Enter 'Pale Sketches,' which has been available for a little over two-months at this writing. Where Conqueror fails at times, Pale Sketches succeeds-in-spades: it is epic, it is moving, and it speaks volumes on the sorrow and the emotional torture of this peculiar era we're inhabiting. This was also the feeling one got from Godflesh, Techno Animal, and many of Broadrick's countless side-projects up until 2003. Even the first Jesu full-length from Hydrahead (the self-titled 'Jesu') accomplished this with an almost cathedral-like structure. Not so strangely, many of the tracks on Pale Sketches date between '2000-2007,' and Conqueror overlaps the same period.

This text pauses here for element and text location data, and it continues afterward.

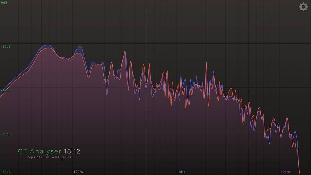Click the 0dB level label
Viewport: 311px width, 175px height.
pos(4,3)
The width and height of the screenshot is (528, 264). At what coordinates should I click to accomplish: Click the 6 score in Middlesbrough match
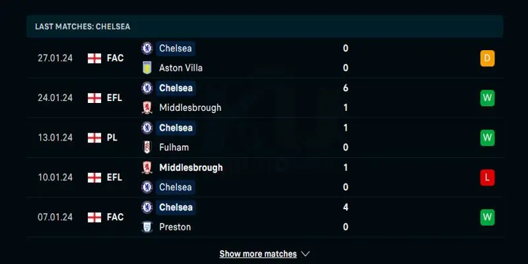point(346,88)
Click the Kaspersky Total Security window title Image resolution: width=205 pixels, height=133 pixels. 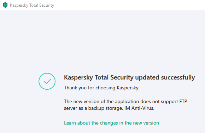(x=32, y=5)
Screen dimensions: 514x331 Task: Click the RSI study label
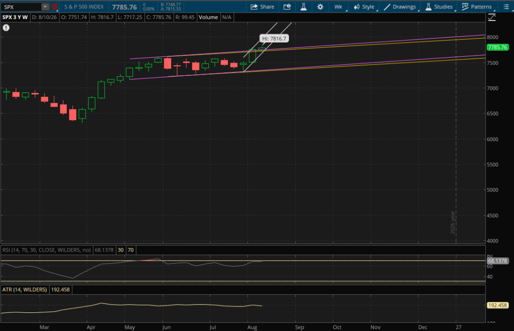coord(47,250)
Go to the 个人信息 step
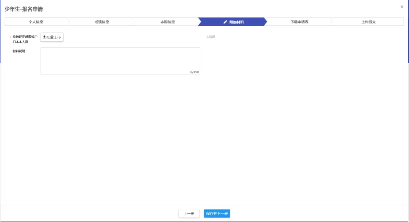 click(x=36, y=22)
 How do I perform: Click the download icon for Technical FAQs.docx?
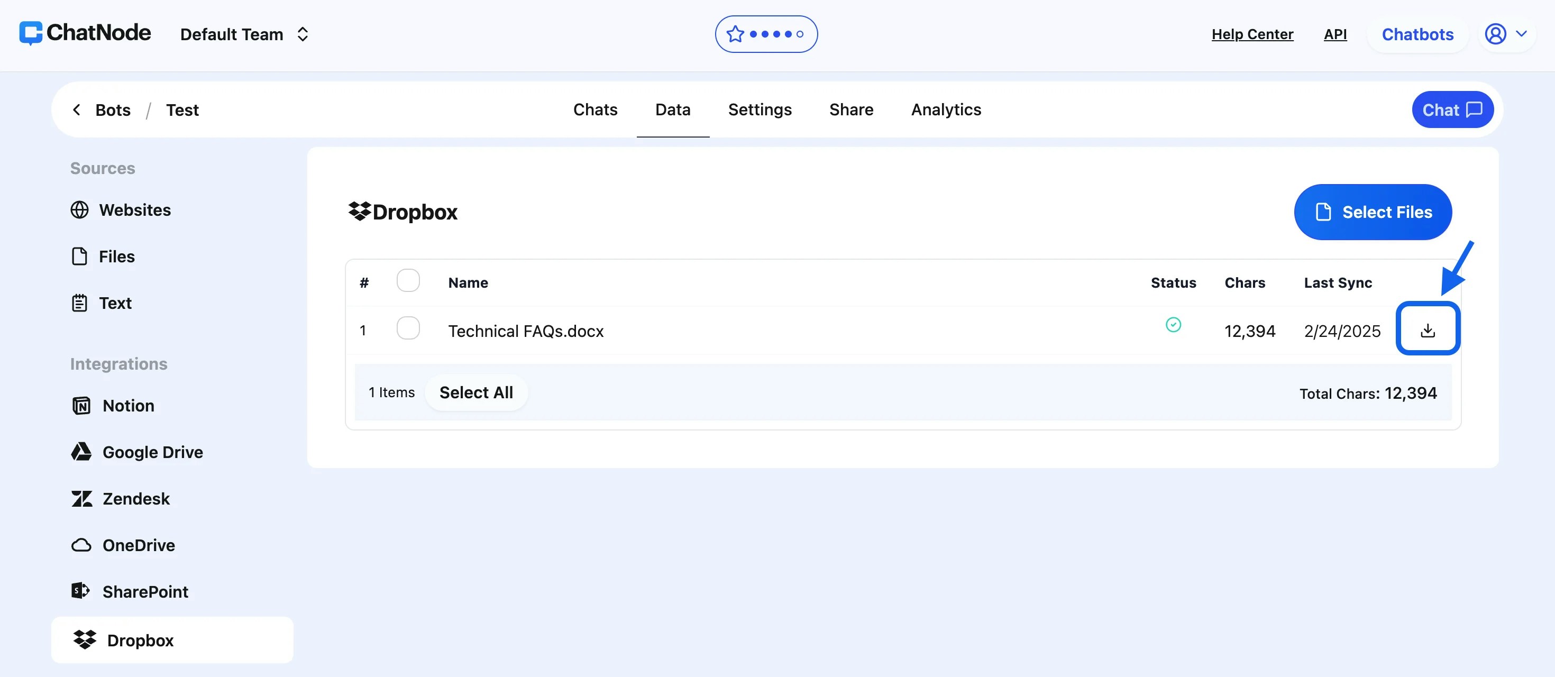click(x=1428, y=329)
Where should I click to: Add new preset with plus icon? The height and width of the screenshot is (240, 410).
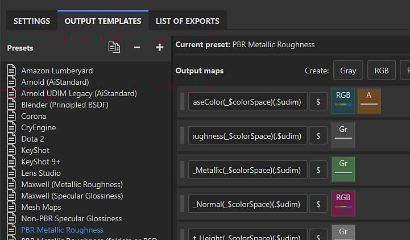coord(159,48)
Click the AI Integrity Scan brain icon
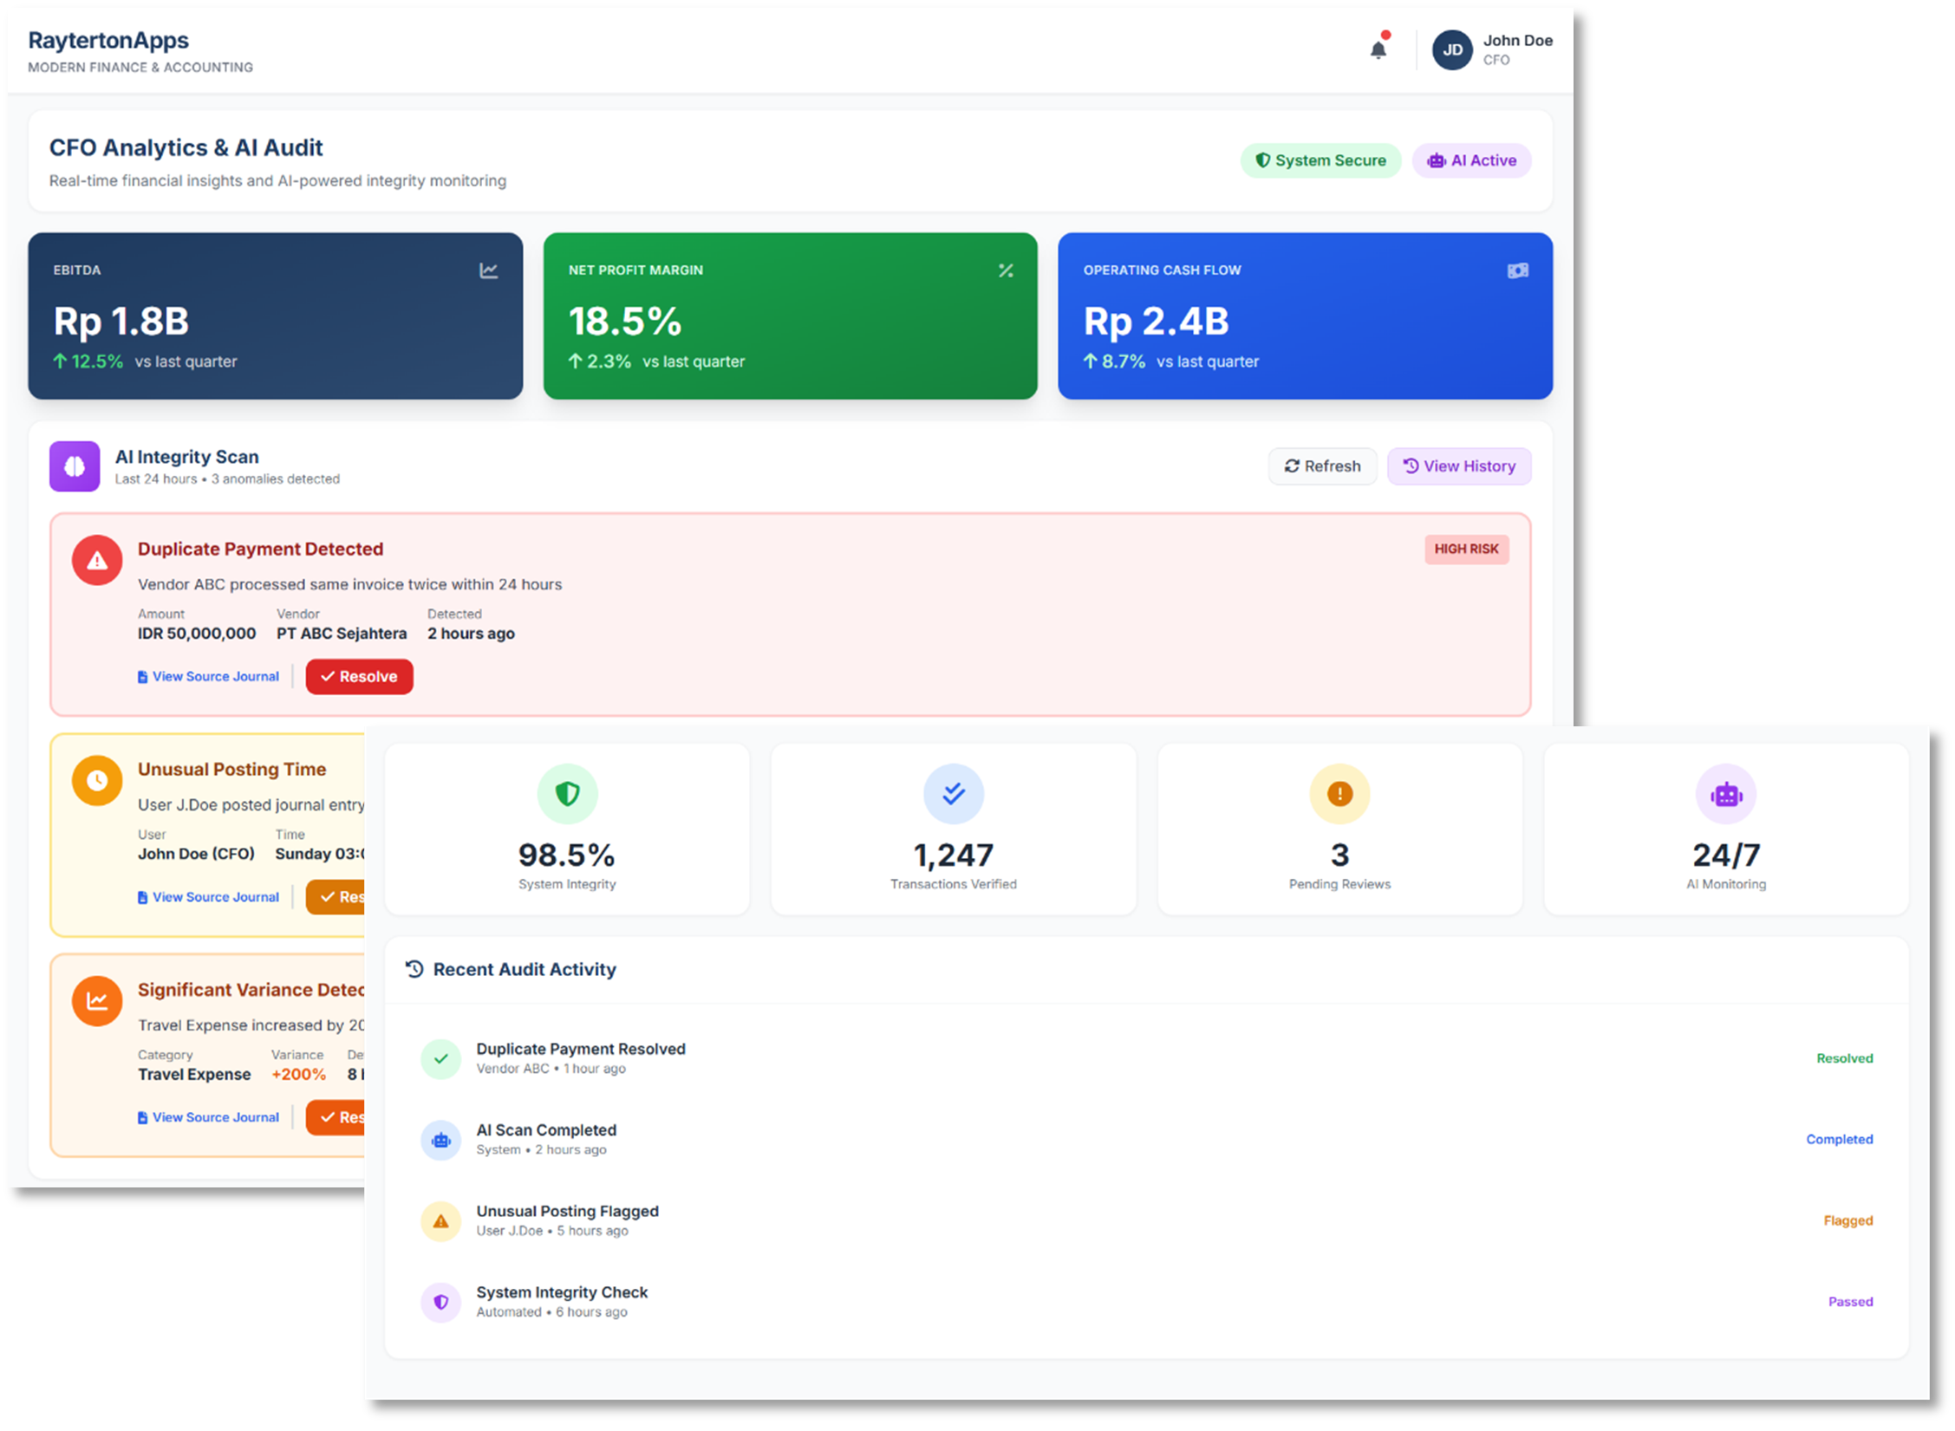Viewport: 1955px width, 1431px height. [x=75, y=466]
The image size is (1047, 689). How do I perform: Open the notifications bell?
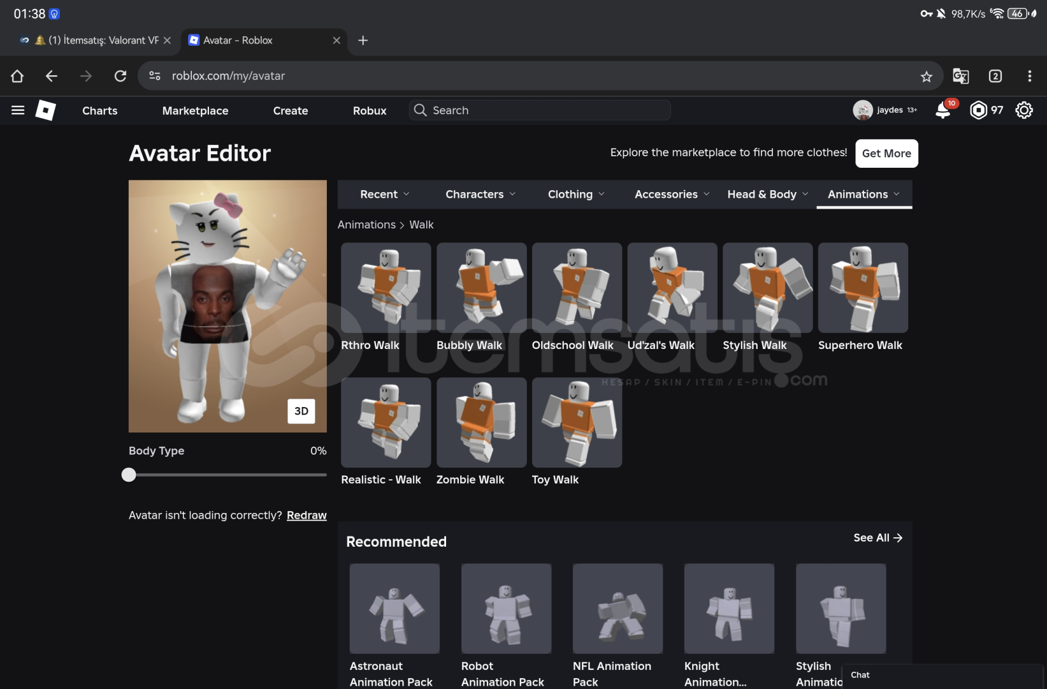click(x=942, y=110)
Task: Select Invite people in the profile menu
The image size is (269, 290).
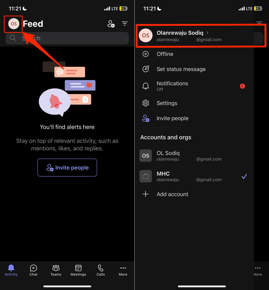Action: coord(173,118)
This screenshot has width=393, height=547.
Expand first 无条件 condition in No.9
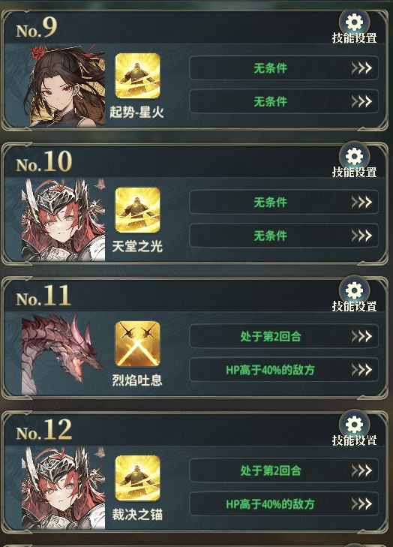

What you have here is an artist with so many sides that it's probably difficult to decide which songs belong on any given release! Considering that this is the first release in seven years from his Avalanche imprint, Pale Sketches ranks as a very special release for Justin in every respect, even with its dismissive title. In many ways, it's exactly what I've wanted to hear for several years from him.

If I would compare the music on Pale Sketches to a particular band, it would be Joy Division. There's a great balance of heaviness, electronics, heavy sound-processing, and that strange tone of sorrow and joy coexisting together. That aesthetic is exactly what makes the music of Broadrick so timeless and so powerful when he's at his best. Songs like 'Dummy' take elements of the very best of UK post-punk with an injection of elements of the present. The result is the future. 'Supple Hope' could have almost been a Godflesh song, except that most of the arrangement focuses on some beautifully-layered electronics and some truly inspired vocals. Guitar is backgrounded, and there is more than a hint of an Eno and krautrock influence in the sounds and arrangements (with a dash of 'Frippertronics' ala' James Plotkin of that other grindcore band Old).

Maybe Justin Broadrick had tired of the crushing sound and nihilism of Godflesh by 2001 (I was also ready for something new), but the sorrow remains fully-intact in all his releases in 2007. The changes in his sound are a move towards the melodic and the poppy. To many old fans, this is sacrilege, and Broadrick has expressed the feeling that he's not going to miss them. Considering many of them are fixated on Streetcleaner, I'd have to agree. Even so, the excitement of creativity, curiosity, and discovery have also carried-over from the years predating Jesu. Half of Pale Sketches comprises songs, while the other half are instrumentals. Every one of them is a classic balance of heavy rock combined with electronics just waiting to be discovered by the curious. Contrary to most of the reviews--and even comments from Broadrick himself--this is significantly more psychedelic than Conqueror.

This miscellany of tracks (as most releases by Jesu are) is the real 'Conqueror,' and hardly a collection of 'Pale Sketches.' It's another great observation that life is a strange combination of misery and joy, beauty and ugliness. That describes the music of Justin K. Broadrick in every respect, especially in his current incarnations. Making those two elements harmonize is what makes some of his work very inspired, even genius. This man has grown, showing us emotional vistas that we never thought possible through his music. The occasional misfire will be well worth it.